> **Reading text**:
↓
Thursday, April 24, 2008

The eagle has landed

I made it to Seattle today. I've run the whole gamut of emotions. Fingers crossed.


It's not a dress rehearsal.

Tuesday, April 22, 2008

ACK!

My place is all packed and half emptied. I'm not usually all that sentimental but this is a bit unnerving. Is it too late to change my mind? Eight years of memories. Most of my adult life.

I need a drink. Too bad the liquor is already packed...

Wednesday, April 16, 2008

Open Invitation for Thursday Evening


A week from today I'm leaving for the next chapter of my life in Seattle with Amazon.com. Procrastination and a busy schedule means I haven't been doing a good job saying my individual 'goodbye's. I'm going to be having an informal 'open house' kind of thing at Torero's on Harrison Ave. across from SAS tomorrow (Thursday, April 17) after work. I'll be eating burritos and drinking margaritas on the back patio from 5 until 7:30 or so or as late as people want to hang out. The weather is supposed to be great! (update: I will be inside if the patio happens to be closed.)

Sorry about the late notice, but hopefully it will be easy for people to stop by for a bit after work if they are so inclined. Please don't feel obligated if it doesn't work out, I know many of you are introverts like me and have busy schedules to boot.

Please pass this on to anyone you think might be interested. All are welcome. It should go without saying, but please no gifts.

Thursday, April 10, 2008

It's not your fault

Recently a friend confided in me that they had been molested as a child. "Molested" is actually a bit tame of a word for what happened. The memory had been mostly buried until the recent news coverage of abuse and forced child marriage in a polygamist group in West Texas. I was the first person they had ever told.
↑
> **Stored data**:
↓
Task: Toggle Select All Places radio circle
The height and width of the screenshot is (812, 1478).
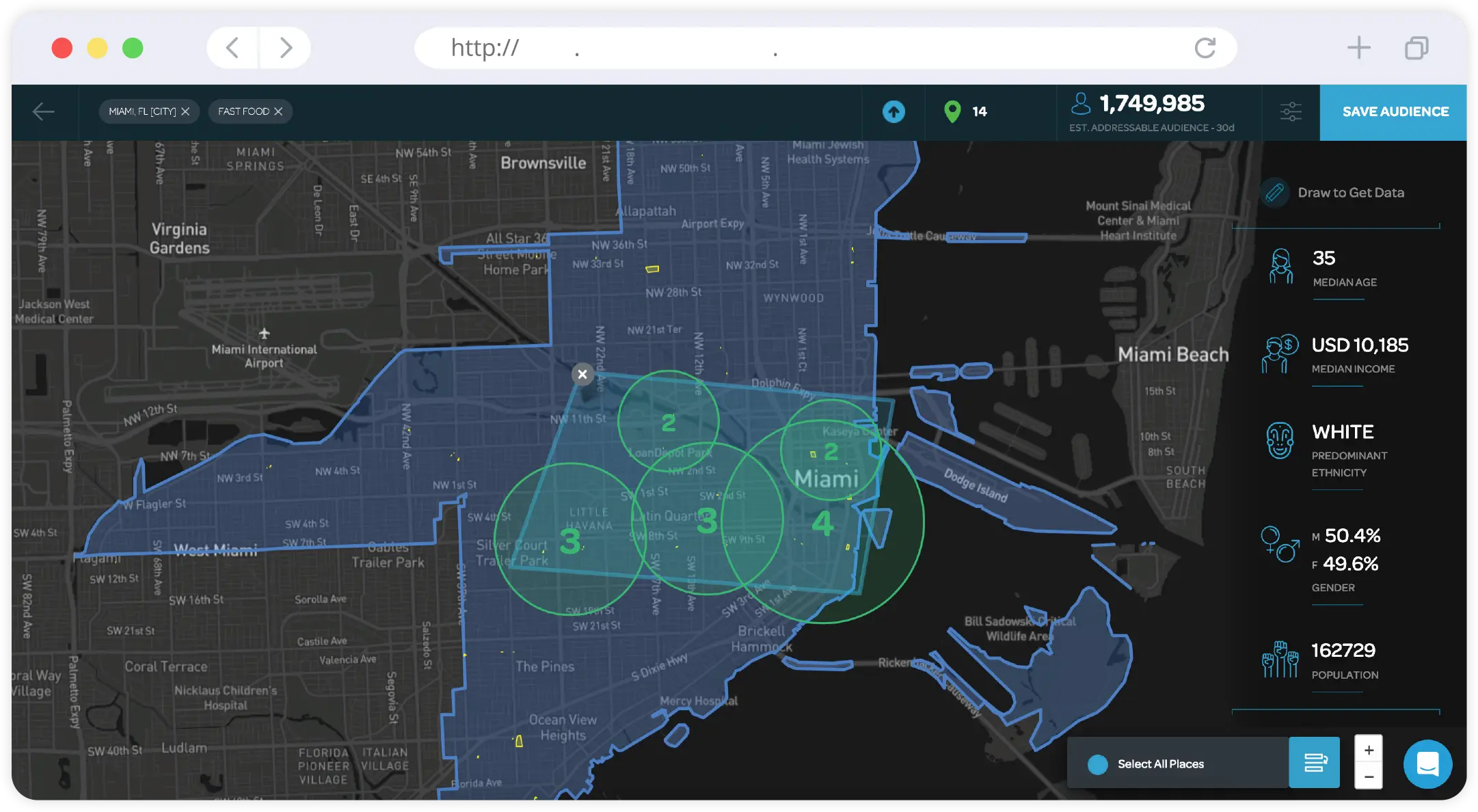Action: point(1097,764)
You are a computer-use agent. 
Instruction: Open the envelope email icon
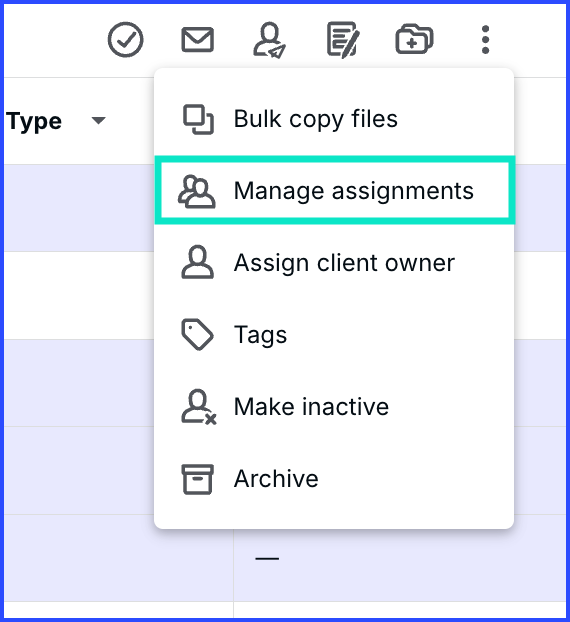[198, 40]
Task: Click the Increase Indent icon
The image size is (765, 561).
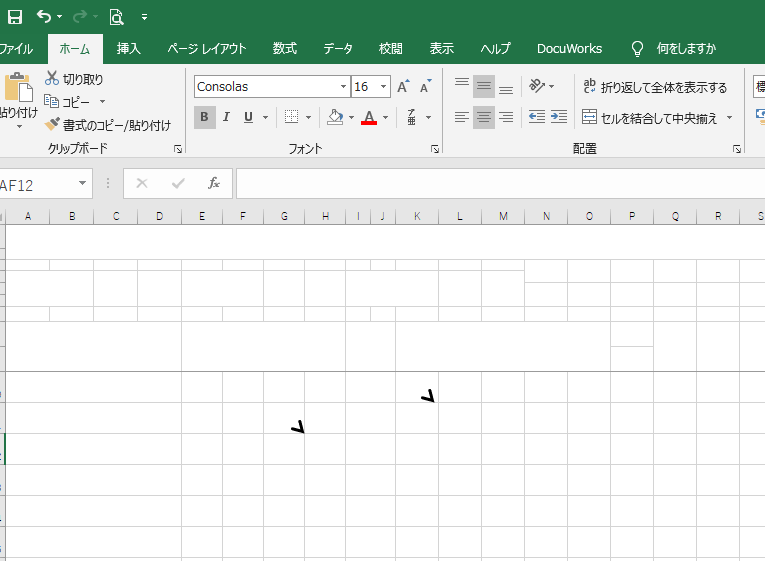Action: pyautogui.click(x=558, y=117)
↑
> **Exercise tasks**:
**1.** Return the passage of the blog entries from "Sorry about the" to "please no gifts.".
**2.** Continue the blog entries after their final sentence.

> **Final results**:
**1.**
Sorry about the late notice, but hopefully it will be easy for people to stop by for a bit after work if they are so inclined. Please don't feel obligated if it doesn't work out, I know many of you are introverts like me and have busy schedules to boot.

Please pass this on to anyone you think might be interested. All are welcome. It should go without saying, but please no gifts.

**2.**
Fortunately I never went through anything like that as a child but I did have an unpleasant episode as an adult several years ago. I've told a couple people over the years but always felt very embarrassed and shameful recounting the story (though the episode itself holds no power over me...it is just a learning experience at this point.)

I was alone on vacation, walking back to my hotel at the end of the night. Ahead of me a panhandler was getting in this guy's face. The guy was a bit rattled and saw a friendly face in me. "Would you mind crossing the street with me and walking down a block so I can get past this guy?", he asked. The situation wasn't quite that bad but I figure why not if it makes him feel better.

We got to chatting about my trip and the city and whatever. With the panhandler safely behind us he asked if I want to get a cup of coffee with him. It's a bit odd but what is visiting new places for if not to try new things. We walk a bit further and arrive not at a coffee shop but at his car. "The coffee shop is a bit too far to walk to." I would never have agreed to get in a car with him but since I agreed to get coffee I felt honor-bound to go through with it. There's a bunch of junk in the back seat covered by a sheet; I quickly felt it as I got in the car to make sure it wasn't severed heads or something.

The short drive became a bit longer as we get on the Interstate for a few miles. This is not what I had bargained for. "We'll just go to my place for some coffee and I'll drop you back off at your hotel." I was definitely on guard now but there wasn't much I can do from the passenger seat of a moving car. When we got to his place I am not impressed. It is a roach motel. There is no coffee. The conversation had remained superficially friendly but dripping with tension. In retrospect I should have just called a cab but at the time I was absolutely focused on maintaining the friendly charade and getting him to take me back to my hotel as promised. Plus I didn't want to give him any cause to draw a weapon if he had one. "Yes, I'll take you back. After we've talked for a while."

I didn't have much to say but he did. He told me about a suicidal teen he took in a few years ago. How the kid wasn't really gay but they came to be lovers anyway. How he was able to control him. How he graciously "released" him and allowed him to get married and start a family. How he could reclaim him at any time with a simple phone call. Through it all I just glared silently. Waiting. He had more to tell me but he wanted to give me a massage while he did so. "I want you to take me home now." I said calmly but forcefully. The charade was over. "Maybe I will and maybe I won't." he replied.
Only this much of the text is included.